/***Stata code for Todd E. Elder, John H. Goddeeris, and Steven J.
Haider, "Isolating the Roles of Individual Covariates in
Reweighting Estimation", Journal of Applied Econometrics.

The data used in the article are from the 1 percent PUMS file of the
2000 Census data distributed by IPUMS USA (Ruggles et al. (2010)).  We
analyze the black-white wage gap among males aged 25-59 employed in
the civilian labor force.  Given the large sample sizes available, we
use a 10% random sample and exclude observations with missing data on
any of the five covariates (education, potential experience, marital
status, and occupation).  We also exclude observations with hourly
wages below $1 and above $3000.  Our final analysis sample consists of
213,908 observations for whites and 23,945 observations for blacks.  

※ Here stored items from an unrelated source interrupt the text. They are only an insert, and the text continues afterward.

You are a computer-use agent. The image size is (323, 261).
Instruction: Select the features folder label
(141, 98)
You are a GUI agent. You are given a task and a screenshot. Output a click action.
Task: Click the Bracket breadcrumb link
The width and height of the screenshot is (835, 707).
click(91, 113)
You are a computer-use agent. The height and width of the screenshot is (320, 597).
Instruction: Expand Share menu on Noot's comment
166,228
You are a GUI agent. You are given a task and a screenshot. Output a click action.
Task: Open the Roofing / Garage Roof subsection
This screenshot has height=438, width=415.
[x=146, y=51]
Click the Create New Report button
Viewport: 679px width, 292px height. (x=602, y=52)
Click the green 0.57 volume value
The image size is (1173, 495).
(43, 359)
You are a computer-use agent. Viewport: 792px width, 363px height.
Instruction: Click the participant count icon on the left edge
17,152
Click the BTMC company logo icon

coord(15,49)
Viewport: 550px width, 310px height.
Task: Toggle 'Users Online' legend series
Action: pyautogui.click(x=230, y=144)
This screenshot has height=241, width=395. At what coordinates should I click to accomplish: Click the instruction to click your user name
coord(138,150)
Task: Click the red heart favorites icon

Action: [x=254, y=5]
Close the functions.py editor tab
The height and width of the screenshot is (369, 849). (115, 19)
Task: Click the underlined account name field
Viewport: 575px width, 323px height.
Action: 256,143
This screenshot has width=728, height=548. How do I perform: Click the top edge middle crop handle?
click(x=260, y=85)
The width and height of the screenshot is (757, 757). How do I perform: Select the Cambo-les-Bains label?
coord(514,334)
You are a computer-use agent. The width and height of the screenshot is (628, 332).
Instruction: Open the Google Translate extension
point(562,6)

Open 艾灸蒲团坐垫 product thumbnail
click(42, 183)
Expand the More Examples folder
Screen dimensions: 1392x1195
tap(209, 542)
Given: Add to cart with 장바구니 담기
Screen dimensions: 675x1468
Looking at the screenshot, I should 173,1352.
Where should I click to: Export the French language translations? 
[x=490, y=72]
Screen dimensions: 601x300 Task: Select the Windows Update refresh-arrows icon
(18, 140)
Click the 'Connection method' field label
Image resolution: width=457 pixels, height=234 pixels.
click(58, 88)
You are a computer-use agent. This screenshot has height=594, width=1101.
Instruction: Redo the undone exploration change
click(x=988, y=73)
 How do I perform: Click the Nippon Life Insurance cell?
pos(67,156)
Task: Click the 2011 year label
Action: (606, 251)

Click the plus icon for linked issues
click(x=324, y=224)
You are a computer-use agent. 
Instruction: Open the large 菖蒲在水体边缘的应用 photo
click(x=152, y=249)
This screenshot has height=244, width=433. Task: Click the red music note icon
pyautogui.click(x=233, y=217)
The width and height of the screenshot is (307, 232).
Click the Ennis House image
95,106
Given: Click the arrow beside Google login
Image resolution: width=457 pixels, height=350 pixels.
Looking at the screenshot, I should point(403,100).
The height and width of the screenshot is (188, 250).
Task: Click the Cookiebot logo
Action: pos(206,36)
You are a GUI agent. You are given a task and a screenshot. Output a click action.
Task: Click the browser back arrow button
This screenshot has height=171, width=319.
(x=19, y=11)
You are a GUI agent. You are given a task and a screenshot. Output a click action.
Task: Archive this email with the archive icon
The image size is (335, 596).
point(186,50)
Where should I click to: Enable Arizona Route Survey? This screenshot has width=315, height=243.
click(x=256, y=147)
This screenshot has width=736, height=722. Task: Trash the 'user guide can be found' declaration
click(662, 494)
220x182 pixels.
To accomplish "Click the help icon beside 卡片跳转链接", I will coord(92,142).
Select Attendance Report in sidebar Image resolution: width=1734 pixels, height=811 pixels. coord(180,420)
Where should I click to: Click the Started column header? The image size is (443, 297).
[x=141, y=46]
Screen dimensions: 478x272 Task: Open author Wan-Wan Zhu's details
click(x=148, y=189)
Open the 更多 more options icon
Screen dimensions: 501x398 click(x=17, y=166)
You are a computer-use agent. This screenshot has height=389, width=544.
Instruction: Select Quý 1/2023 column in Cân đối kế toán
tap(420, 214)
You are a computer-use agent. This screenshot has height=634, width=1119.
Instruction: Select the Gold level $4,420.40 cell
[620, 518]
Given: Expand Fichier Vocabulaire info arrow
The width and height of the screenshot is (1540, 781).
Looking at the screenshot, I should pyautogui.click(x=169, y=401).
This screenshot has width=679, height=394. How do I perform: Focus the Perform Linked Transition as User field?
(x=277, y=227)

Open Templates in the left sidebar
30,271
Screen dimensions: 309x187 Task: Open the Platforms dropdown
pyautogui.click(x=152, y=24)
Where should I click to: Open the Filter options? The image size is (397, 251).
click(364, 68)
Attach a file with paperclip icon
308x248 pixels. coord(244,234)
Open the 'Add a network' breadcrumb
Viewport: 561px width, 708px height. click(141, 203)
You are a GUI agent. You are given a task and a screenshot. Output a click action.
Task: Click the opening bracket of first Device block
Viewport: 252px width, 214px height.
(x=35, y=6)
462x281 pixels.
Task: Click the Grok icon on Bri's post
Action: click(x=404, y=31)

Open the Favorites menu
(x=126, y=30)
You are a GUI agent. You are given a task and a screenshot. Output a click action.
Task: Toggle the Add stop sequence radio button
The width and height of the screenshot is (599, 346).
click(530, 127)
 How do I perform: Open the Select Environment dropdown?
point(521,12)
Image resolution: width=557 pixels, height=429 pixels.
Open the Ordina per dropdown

We have used the following IPUMS variables, as described on the IPUMS
website (https://usa.ipums.org/) 

incwage         annual wage and salary income
uhrswork	usual hours of work
wkswork1	weeks worked last year
educd		educational attainment
age		respondent age
marst		categorical marital status
occ		3-digit numeric variable representing the person's primary
                occupation
ind		3-digit numeric variable representing the industry of the
                person's occ
hispand 	classifies persons of Hispanic origin
raced		classifies person's race

Below includes Stata code to recode the raw Ruggles et al. (2010)
variables into the variables that we use.

***/

set memory 30m

*******************************************************
***Data setup*******************************************
*******************************************************

***First, infile raw comma-delimited data
insheet age marst raced hispand educd occ ind wkswork1 uhrswork incwage using egh-data.txt, comma

label var age "Age"
label var marst   "Marital status"
label var raced   "Race [detailed version]"
label var hispand   "Hispanic origin [detailed version]"
label var  educd   "Educational attainment [detailed version]"
label var  occ   "Occupation"
label var   ind   "Industry"
label var   wkswork1   "Weeks worked last year"
label var   uhrswork   "Usual hours worked per week"
label var   incwage   "Wage and salary income"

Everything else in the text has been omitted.